Tuesday, February 17, 2009
Laya, Witch of the Red Pooh
[I wrote this for jejulife, but they never ran it.]
Art and story by Yo Yo
Published by Tokyopop (English, two volumes) In Korea it appeared in Young Champ magazine.
Korea may be full of comic books, but it can seem like all of them are just translated imports from Japan. So where are the Korean comics? Thankfully it recent years a variety of publishers have been releasing Korean comics (Manhwa) in English, so now you can find out what the country has to offer.
After reading Laya, Witch of the Red Pooh I really wished that there was magic in the world again. I wished that I could have a friend who could cast magic spells and make magic potions and let me stay at her house indefinitely after I burnt mine down. I wished I could do magic myself, but I'd probably be just as lazy as Laya.
Laya is a witch; not a wizened old crone as usually seen in Western stories, but (as you probably already know from the cover) a young, cute witch. She's also very lazy, with still lazier friends who hang around her house distracting her from getting her job done.
Laya's friends include Puss, her cat who talks, walks around in boots, and is constantly smoking or drinking when he's not sleeping. Snowy the Crow, who has to stay in the form of a cute boy or Laya will kick him out. And Niky, another witch who can't go home because she burnt her house down.

_Raw data_:
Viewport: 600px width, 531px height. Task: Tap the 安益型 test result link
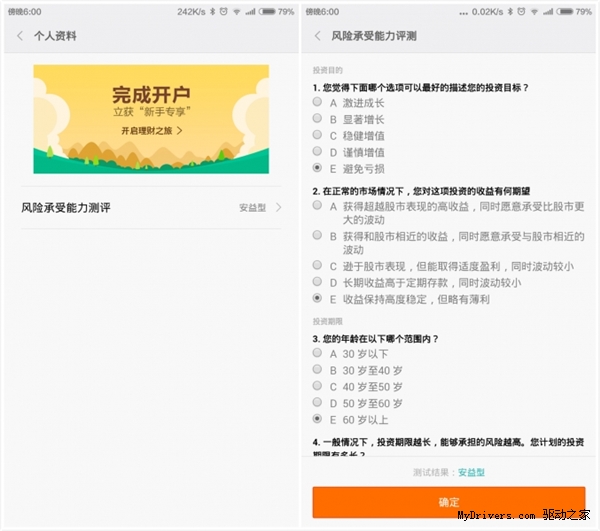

_Goal_: Copy out the entire Laya, Witch of the Red Pooh review word for word. This material can be set aside.

_Result of this task_:
Tuesday, February 17, 2009
Laya, Witch of the Red Pooh
[I wrote this for jejulife, but they never ran it.]
Art and story by Yo Yo
Published by Tokyopop (English, two volumes) In Korea it appeared in Young Champ magazine.
Korea may be full of comic books, but it can seem like all of them are just translated imports from Japan. So where are the Korean comics? Thankfully it recent years a variety of publishers have been releasing Korean comics (Manhwa) in English, so now you can find out what the country has to offer.
After reading Laya, Witch of the Red Pooh I really wished that there was magic in the world again. I wished that I could have a friend who could cast magic spells and make magic potions and let me stay at her house indefinitely after I burnt mine down. I wished I could do magic myself, but I'd probably be just as lazy as Laya.
Laya is a witch; not a wizened old crone as usually seen in Western stories, but (as you probably already know from the cover) a young, cute witch. She's also very lazy, with still lazier friends who hang around her house distracting her from getting her job done.
Laya's friends include Puss, her cat who talks, walks around in boots, and is constantly smoking or drinking when he's not sleeping. Snowy the Crow, who has to stay in the form of a cute boy or Laya will kick him out. And Niky, another witch who can't go home because she burnt her house down.